-- Start --

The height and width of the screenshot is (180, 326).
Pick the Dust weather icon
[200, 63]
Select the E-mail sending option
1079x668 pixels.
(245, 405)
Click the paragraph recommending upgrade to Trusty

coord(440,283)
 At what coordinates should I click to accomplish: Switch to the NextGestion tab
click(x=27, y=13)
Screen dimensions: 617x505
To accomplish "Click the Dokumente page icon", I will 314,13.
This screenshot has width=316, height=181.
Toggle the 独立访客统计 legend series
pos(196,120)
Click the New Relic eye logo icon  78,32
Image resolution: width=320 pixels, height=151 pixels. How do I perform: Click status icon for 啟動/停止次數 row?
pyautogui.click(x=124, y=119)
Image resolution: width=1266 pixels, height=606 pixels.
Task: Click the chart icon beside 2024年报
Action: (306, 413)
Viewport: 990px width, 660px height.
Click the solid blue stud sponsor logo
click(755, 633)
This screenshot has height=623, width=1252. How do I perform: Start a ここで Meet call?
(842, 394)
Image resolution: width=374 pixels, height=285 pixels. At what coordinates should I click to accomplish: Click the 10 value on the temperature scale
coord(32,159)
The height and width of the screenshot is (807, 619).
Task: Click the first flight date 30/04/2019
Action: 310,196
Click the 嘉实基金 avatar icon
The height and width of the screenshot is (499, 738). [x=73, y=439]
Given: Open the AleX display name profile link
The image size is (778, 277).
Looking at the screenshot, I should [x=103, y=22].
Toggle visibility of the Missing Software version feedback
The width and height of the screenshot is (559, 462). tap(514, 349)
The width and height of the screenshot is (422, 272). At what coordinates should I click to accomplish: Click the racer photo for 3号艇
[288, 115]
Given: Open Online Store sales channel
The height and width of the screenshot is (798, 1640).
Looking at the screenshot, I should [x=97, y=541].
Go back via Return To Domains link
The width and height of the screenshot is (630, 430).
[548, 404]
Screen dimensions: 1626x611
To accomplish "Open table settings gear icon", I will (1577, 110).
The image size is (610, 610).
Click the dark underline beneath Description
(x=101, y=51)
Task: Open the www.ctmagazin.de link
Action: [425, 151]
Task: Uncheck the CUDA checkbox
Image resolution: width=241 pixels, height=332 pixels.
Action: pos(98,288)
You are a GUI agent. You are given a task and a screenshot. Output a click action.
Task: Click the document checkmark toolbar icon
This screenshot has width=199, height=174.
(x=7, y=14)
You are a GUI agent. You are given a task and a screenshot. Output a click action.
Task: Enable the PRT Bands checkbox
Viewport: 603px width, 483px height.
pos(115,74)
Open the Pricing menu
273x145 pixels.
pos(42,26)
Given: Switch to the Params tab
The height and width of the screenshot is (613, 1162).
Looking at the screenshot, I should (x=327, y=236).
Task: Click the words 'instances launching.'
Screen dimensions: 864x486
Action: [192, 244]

-- End --

▶ [Your instructions]: Rewrite all of the entries above, replacing "Screen dimensions" with "Display size" everywhere it occurs and leaving everything else unchanged.

▶ [The solution]:
The height and width of the screenshot is (180, 326).
Pick the Dust weather icon
[200, 63]
Select the E-mail sending option
1079x668 pixels.
(245, 405)
Click the paragraph recommending upgrade to Trusty

coord(440,283)
 At what coordinates should I click to accomplish: Switch to the NextGestion tab
click(x=27, y=13)
Display size: 617x505
To accomplish "Click the Dokumente page icon", I will 314,13.
This screenshot has width=316, height=181.
Toggle the 独立访客统计 legend series
pos(196,120)
Click the New Relic eye logo icon  78,32
Image resolution: width=320 pixels, height=151 pixels. How do I perform: Click status icon for 啟動/停止次數 row?
pyautogui.click(x=124, y=119)
Image resolution: width=1266 pixels, height=606 pixels.
Task: Click the chart icon beside 2024年报
Action: (306, 413)
Viewport: 990px width, 660px height.
Click the solid blue stud sponsor logo
click(755, 633)
This screenshot has height=623, width=1252. How do I perform: Start a ここで Meet call?
(842, 394)
Image resolution: width=374 pixels, height=285 pixels. At what coordinates should I click to accomplish: Click the 10 value on the temperature scale
coord(32,159)
The height and width of the screenshot is (807, 619).
Task: Click the first flight date 30/04/2019
Action: 310,196
Click the 嘉实基金 avatar icon
The height and width of the screenshot is (499, 738). [x=73, y=439]
Given: Open the AleX display name profile link
The image size is (778, 277).
Looking at the screenshot, I should [x=103, y=22].
Toggle visibility of the Missing Software version feedback
The width and height of the screenshot is (559, 462). tap(514, 349)
The width and height of the screenshot is (422, 272). At what coordinates should I click to accomplish: Click the racer photo for 3号艇
[288, 115]
Given: Open Online Store sales channel
The height and width of the screenshot is (798, 1640).
Looking at the screenshot, I should [x=97, y=541].
Go back via Return To Domains link
The width and height of the screenshot is (630, 430).
[548, 404]
Display size: 1626x611
To accomplish "Open table settings gear icon", I will (1577, 110).
The image size is (610, 610).
Click the dark underline beneath Description
(x=101, y=51)
Task: Open the www.ctmagazin.de link
Action: [425, 151]
Task: Uncheck the CUDA checkbox
Image resolution: width=241 pixels, height=332 pixels.
Action: pos(98,288)
You are a GUI agent. You are given a task and a screenshot. Output a click action.
Task: Click the document checkmark toolbar icon
This screenshot has width=199, height=174.
(x=7, y=14)
You are a GUI agent. You are given a task and a screenshot. Output a click action.
Task: Enable the PRT Bands checkbox
Viewport: 603px width, 483px height.
pos(115,74)
Open the Pricing menu
273x145 pixels.
pos(42,26)
Given: Switch to the Params tab
The height and width of the screenshot is (613, 1162).
Looking at the screenshot, I should (x=327, y=236).
Task: Click the words 'instances launching.'
Display size: 864x486
Action: [192, 244]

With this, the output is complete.